January 20, 1953
Harry Goldbacher, Philadelphia, for appellant.
William N. Nitzberg, Philadelphia, for appellee.
Before Rhodes, P. J., and Hirt, Reno, Dithrich, Ross, Arnold and Gunther, JJ.
[ 172 Pa. Super. Page 601]
The essential question presented by this appeal is whether the plaintiff husband in this divorce action has sustained the burden of proving that he is the 'injured and innocent spouse' within the meaning of our Divorce Law of May 2, 1929, P.L. 1237, sec. 10, as amended, 23 P.S. § 10.
George Y. Oliver in his complaint alleged that his wife, over a period of years beginning about 1928, had subjected him to indignities to the person and cruel and barbarous treatment. The master who heard the case recommended that the divorce be refused and, after exceptions to the master's report were dismissed by the court below, plaintiff appealed to this Court.
The parties, both natives of Philadelphia and both approximately 46 years old, were married on November 7, 1927, and have resided at various addresses in that city ever since. They have no children. They are presently living in the home at 4947 Walnut Street which they own by the entireties, but occupy separate
[ 172 Pa. Super. Page 602]
quarters therein, marital relations having ceased early in 1948.
The charge of cruel and barbarous treatment is refuted by the physical facts. Cruel and barbarous treatment consists of actual personal violence or a reasonable apprehension thereof, or such course of treatment as endangers life or health and renders cohabitation unsafe. Campbell v. Campbell, 129 Pa. Super. 106, 194 A. 760; Edelman v. Edelman, 165 Pa. Super. 485, 69 A.2d 165. Clearly, if plaintiff feared for his physical safety at the hands of defendant he would not now be sharing the common home with her. We, therefore, confine our consideration of the case solely to the charge of indignities.

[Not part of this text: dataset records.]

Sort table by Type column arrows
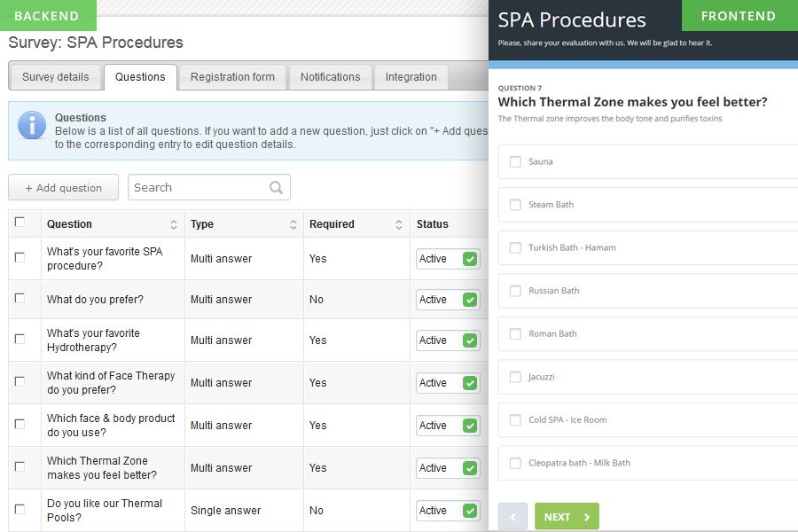The image size is (798, 532). pyautogui.click(x=293, y=224)
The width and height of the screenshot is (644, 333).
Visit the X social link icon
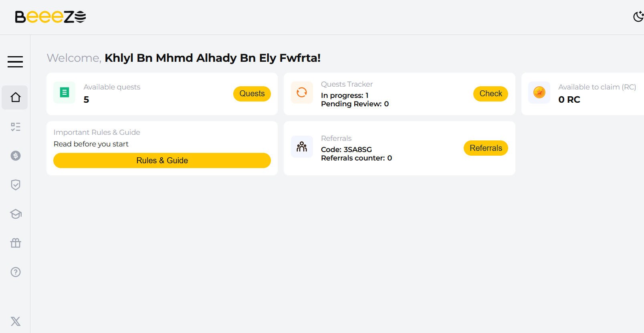(16, 321)
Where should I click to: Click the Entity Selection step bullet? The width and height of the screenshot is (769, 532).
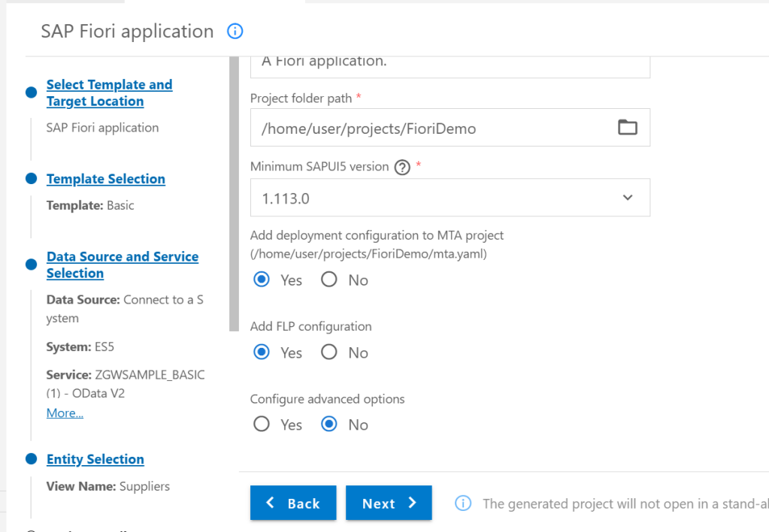(31, 459)
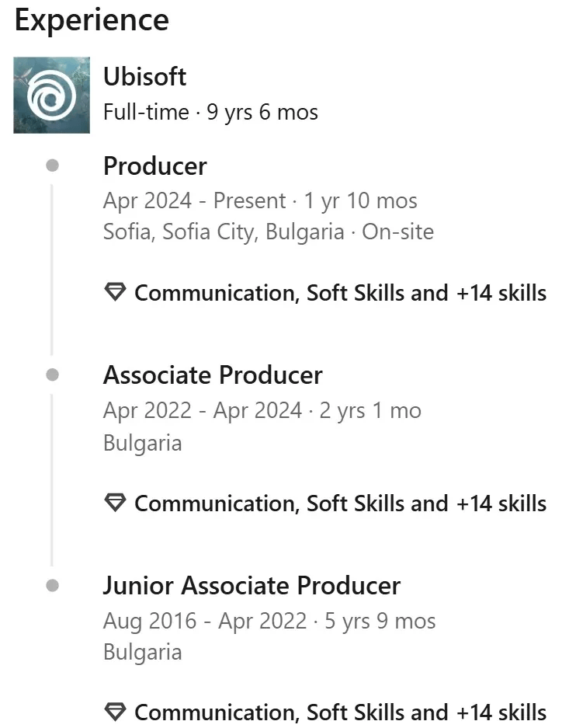
Task: Select the Producer job title
Action: tap(154, 166)
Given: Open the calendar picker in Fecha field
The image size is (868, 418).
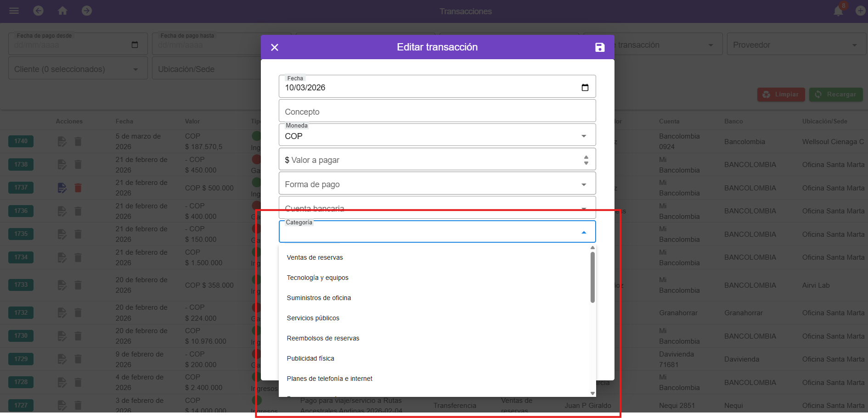Looking at the screenshot, I should [585, 88].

Testimony as the indignities complained of, which allegedly extended over a period of 20 years, was elicited at four separate hearings and covers 370 pages of typewritten testimony. The master made no affirmative finding as to credibility but has furnished us with a thorough and comprehensive analysis of the various incidents, the existence of which is established but as to which the versions of the parties are, for the most part, diametrically opposed. We are aided also in our study of this mass of charges and counter-charges by the able opinion of the learned court below.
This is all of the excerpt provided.